I began talking about this topic in The challenge of community, and here I want to return to the idea of how community has changed over recent times.
Some of these ideas arose in considering Jane Austen’s “Pride and Prejudice” – how society was more closely knit and qualities of character had consequences for yourself and those around you, how behaviour and personality were noticed and affected your life. Also how economic activity and your place in nature were clearer, as trade was more locally evident and transport more closely related to environment.
Then how our immediate realities seem to be becoming increasingly irrelevant as we travel further and use methods more removed from reality; consume culture online or in isolation; and so much of life has become quite virtual and interlaced with the use of technology. The relationships between self and environment seem less apparent, more avoidable, as we can tune out from so much or manage it remotely.
Focusing on social aspects, it seems we sometimes prioritise communication and validation from virtual connections over those in proximity to us.
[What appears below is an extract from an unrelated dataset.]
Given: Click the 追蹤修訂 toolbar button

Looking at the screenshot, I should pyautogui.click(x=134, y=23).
Possibly disregarding uncomfortable realities and going where someone will approve and empower us. We seem to drift towards those who agree, where before we ‘had’ to work through our relationships with those who were there. I imagine that made for very different social realities.
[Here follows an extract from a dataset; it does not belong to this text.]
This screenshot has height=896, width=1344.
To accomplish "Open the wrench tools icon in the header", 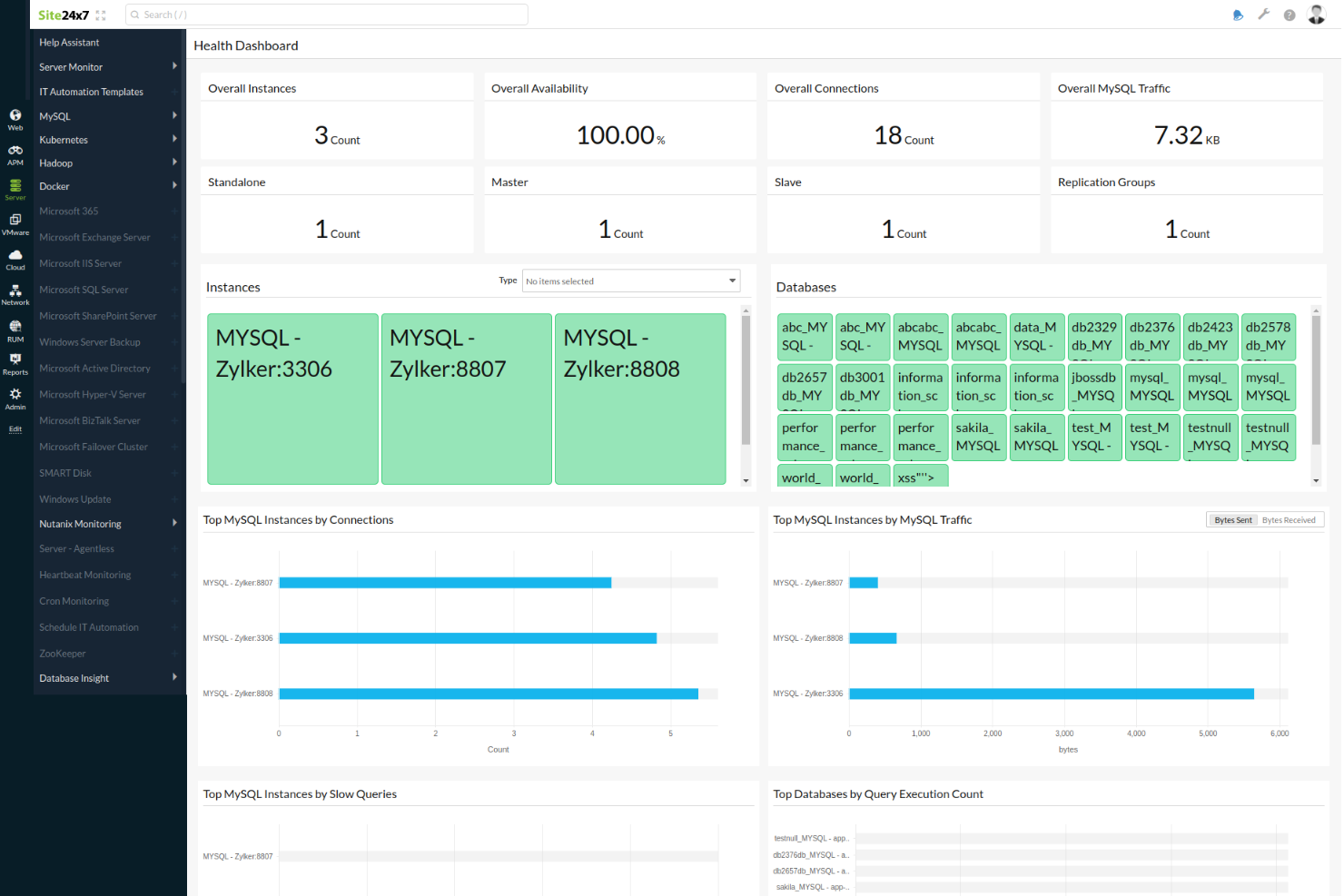I will point(1264,14).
Where is the learning now, where is the shared meaning and construction of reality? Or are we all wandering around isolated and unchallenged, not pushing through with difficulties in understanding or relating? Choosing our own perspective.
Looking back at the recent festive season, it seemed there was a lot of ‘living in the hype’ of cultural traditions (heart-warming movies and songs, idealised images of society and family life etc.) but then almost a hatred and intolerance of the realities of sharing time and space with others. As if we want the illusion, the mask of that community without quite being able to create it.
Touching back on Jane Austen, that sense of personal qualities and character mattering – how people managed relationships and carried themselves within their communities. Now it seems we can avoid many of those challenges and disregard the social reflections of our environment, creating our own little worlds.
It seems community reflects reality in a way: social identity used to be shaped by the relationships of community; meanings and truths about human activity and our place in nature were evident in how we lived. Now, maybe community reflects our disengagement and distraction from those realities – what would it take for us to focus our energies on developing community once again?
It’s interesting to me how something that was once so tangible and influential has become something quite different. How the place of the individual in environment and social context has changed so much, and how we can find new ways of working with these realities.